- [Selected text]
════════════════

A Closer Look Into Fats, Sugar, And Healthy Diet
I would like to step back. You already have alluded to that if we eat in a certain way, we can eat deuterium, I don’t want to say deuterium depleted but, in a way, low deuterium foods sounds like it would be beneficial. Now you mentioned in passing high fat, grass-fed, can you go into a little more detail about foods in general and the whole spectrum of food including fruits and veggies and then the bad food, the way we talk about them and how they stack on the scale.
This is actually how tricky mitochondria is because mitochondria not only uses its own water but it also produces its own fuel in the form of fat. That gets deposited into animal fat. The reason how this happens is that as I told you, mitochondria is able to produce deuterium free water or very low deuterium metabolic matrix water through the process, these little revolving doors that don’t allow deuterium to come into the matrix but protons only because of this tunneling system.
Interesting as it is, the TCA cycle, the citrate cycle, uses this deuterium depleted or deuterium free water to produce the first metabolite of the TCA or the Krebs-Szent-Györgyi cycle which is called citrate or citric acid. We also call the citrate cycle. It’s produced with this deuterium depleted, so very heavily deuterium depleted water or deuterium free water, citrate, because that’s the proton that is used for citrate synthesis, is actually always deuterium depleted.

════════════════

- [Data listing]
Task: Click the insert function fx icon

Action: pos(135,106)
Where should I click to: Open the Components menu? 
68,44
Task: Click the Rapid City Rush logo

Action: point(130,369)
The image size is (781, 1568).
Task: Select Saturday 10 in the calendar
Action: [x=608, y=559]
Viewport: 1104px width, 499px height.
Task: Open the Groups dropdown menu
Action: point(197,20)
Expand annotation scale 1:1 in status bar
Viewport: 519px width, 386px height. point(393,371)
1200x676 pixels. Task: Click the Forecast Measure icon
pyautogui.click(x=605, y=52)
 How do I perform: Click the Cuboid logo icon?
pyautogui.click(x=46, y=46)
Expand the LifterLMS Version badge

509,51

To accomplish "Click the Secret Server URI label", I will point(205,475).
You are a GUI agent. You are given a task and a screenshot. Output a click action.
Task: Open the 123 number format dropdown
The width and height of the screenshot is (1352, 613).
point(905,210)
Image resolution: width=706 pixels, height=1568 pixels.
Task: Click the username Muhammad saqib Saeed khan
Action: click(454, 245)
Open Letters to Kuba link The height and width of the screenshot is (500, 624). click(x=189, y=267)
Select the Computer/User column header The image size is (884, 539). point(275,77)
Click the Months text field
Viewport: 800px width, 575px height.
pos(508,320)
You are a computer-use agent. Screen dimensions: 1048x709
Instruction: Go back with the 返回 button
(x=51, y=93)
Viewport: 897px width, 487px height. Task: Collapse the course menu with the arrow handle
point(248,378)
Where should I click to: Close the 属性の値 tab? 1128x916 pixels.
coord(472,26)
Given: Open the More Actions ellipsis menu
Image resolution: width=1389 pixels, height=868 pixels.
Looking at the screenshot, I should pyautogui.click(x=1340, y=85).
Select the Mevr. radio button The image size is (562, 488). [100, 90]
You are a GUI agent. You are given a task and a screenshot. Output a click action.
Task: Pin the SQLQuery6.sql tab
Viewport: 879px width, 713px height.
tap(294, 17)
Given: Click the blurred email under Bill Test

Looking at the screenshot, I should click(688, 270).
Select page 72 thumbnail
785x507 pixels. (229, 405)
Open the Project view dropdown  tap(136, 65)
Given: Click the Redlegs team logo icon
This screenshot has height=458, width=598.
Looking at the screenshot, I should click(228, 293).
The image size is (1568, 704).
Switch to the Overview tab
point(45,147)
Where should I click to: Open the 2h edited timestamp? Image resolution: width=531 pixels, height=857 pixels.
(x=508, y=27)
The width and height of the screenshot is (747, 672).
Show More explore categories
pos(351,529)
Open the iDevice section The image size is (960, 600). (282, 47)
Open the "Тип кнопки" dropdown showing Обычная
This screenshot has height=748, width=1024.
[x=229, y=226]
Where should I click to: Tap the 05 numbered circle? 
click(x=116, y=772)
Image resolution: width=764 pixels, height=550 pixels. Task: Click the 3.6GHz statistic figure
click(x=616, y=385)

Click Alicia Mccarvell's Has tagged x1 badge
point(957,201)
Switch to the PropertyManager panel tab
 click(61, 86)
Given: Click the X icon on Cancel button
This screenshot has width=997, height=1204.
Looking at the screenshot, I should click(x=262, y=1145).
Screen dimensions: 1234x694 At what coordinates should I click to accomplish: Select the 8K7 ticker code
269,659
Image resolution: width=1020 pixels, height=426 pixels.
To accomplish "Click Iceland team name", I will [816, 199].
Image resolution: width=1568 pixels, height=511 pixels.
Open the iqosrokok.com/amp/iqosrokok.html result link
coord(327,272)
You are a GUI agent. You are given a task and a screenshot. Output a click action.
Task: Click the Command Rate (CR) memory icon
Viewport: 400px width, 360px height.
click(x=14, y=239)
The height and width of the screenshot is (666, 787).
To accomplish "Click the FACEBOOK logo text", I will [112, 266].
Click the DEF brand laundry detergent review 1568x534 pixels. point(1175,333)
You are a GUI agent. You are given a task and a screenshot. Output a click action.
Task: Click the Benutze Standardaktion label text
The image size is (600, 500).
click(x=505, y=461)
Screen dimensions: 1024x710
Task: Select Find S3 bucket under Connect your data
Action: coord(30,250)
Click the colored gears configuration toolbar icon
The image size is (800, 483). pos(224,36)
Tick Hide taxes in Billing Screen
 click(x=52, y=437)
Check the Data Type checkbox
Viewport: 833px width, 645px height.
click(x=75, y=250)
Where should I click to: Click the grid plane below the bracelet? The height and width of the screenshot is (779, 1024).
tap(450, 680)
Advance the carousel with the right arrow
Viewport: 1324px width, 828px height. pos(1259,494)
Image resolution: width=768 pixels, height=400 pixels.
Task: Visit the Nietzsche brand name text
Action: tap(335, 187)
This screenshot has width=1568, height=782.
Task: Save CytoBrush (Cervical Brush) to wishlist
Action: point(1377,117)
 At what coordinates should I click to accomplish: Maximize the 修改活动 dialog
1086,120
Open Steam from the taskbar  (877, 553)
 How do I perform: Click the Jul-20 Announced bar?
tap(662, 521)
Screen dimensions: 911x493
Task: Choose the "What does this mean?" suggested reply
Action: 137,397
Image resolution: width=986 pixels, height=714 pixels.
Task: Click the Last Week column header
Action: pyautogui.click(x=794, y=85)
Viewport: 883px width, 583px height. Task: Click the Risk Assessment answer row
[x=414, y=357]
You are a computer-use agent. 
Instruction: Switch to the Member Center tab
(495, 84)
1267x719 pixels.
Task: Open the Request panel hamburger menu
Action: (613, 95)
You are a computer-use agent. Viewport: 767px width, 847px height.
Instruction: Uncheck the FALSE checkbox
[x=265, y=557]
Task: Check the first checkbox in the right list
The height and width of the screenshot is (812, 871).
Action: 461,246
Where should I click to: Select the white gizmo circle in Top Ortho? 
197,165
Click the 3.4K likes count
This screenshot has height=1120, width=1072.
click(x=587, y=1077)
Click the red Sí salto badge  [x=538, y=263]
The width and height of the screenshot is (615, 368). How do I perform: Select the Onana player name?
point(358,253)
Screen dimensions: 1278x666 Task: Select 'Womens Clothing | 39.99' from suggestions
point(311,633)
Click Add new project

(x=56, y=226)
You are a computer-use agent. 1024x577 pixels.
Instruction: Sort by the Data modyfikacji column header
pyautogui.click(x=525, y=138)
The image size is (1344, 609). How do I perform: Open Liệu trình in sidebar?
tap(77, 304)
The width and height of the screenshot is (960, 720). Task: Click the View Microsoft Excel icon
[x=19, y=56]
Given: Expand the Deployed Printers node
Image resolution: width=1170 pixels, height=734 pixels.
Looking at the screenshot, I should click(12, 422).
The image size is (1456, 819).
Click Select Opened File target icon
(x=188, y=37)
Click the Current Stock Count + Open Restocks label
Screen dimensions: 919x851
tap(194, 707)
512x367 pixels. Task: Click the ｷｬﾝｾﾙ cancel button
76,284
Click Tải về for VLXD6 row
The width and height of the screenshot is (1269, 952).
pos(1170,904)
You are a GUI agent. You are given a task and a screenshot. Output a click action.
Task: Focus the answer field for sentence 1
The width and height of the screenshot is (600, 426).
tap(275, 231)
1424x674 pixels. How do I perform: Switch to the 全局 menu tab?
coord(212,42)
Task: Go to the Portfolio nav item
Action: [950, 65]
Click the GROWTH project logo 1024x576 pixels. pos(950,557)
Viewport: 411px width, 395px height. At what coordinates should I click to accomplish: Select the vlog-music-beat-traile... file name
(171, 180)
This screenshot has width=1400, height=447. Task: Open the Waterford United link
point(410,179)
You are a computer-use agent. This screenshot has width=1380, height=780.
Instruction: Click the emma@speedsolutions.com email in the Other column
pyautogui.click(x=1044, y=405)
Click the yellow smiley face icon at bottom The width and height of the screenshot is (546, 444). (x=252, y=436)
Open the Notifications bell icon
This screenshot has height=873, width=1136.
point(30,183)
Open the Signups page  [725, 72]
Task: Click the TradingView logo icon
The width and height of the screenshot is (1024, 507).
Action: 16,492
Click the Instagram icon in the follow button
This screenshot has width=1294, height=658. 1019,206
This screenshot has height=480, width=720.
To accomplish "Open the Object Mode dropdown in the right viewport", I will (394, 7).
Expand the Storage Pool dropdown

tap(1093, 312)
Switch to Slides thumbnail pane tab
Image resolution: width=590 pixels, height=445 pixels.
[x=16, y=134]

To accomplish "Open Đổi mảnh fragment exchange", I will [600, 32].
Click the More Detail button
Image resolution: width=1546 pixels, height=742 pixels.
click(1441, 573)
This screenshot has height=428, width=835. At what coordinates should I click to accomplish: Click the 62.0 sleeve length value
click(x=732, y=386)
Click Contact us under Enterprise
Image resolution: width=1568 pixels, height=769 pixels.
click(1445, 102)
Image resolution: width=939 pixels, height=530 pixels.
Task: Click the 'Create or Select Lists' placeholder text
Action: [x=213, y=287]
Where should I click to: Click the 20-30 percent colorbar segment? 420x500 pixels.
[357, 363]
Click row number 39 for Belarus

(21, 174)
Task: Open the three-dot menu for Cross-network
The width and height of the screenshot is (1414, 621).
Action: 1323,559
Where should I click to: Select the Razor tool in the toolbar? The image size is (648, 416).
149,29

════════════════

- [Tasks to carry out]
a: Return the portion of the text on fats, sugar, and diet starting with "A Closer Look" and going on through "on the scale.".
b: In the text on fats, sugar, and diet, what is the first metabolite of the TCA cycle called?
c: List every name the text on fats, sugar, and diet uses for the cycle that produces citrate.

- [Answers below]
a:
A Closer Look Into Fats, Sugar, And Healthy Diet
I would like to step back. You already have alluded to that if we eat in a certain way, we can eat deuterium, I don’t want to say deuterium depleted but, in a way, low deuterium foods sounds like it would be beneficial. Now you mentioned in passing high fat, grass-fed, can you go into a little more detail about foods in general and the whole spectrum of food including fruits and veggies and then the bad food, the way we talk about them and how they stack on the scale.

b: Citrate, or citric acid.

c:
TCA cycle
citrate cycle
Krebs-Szent-Györgyi cycle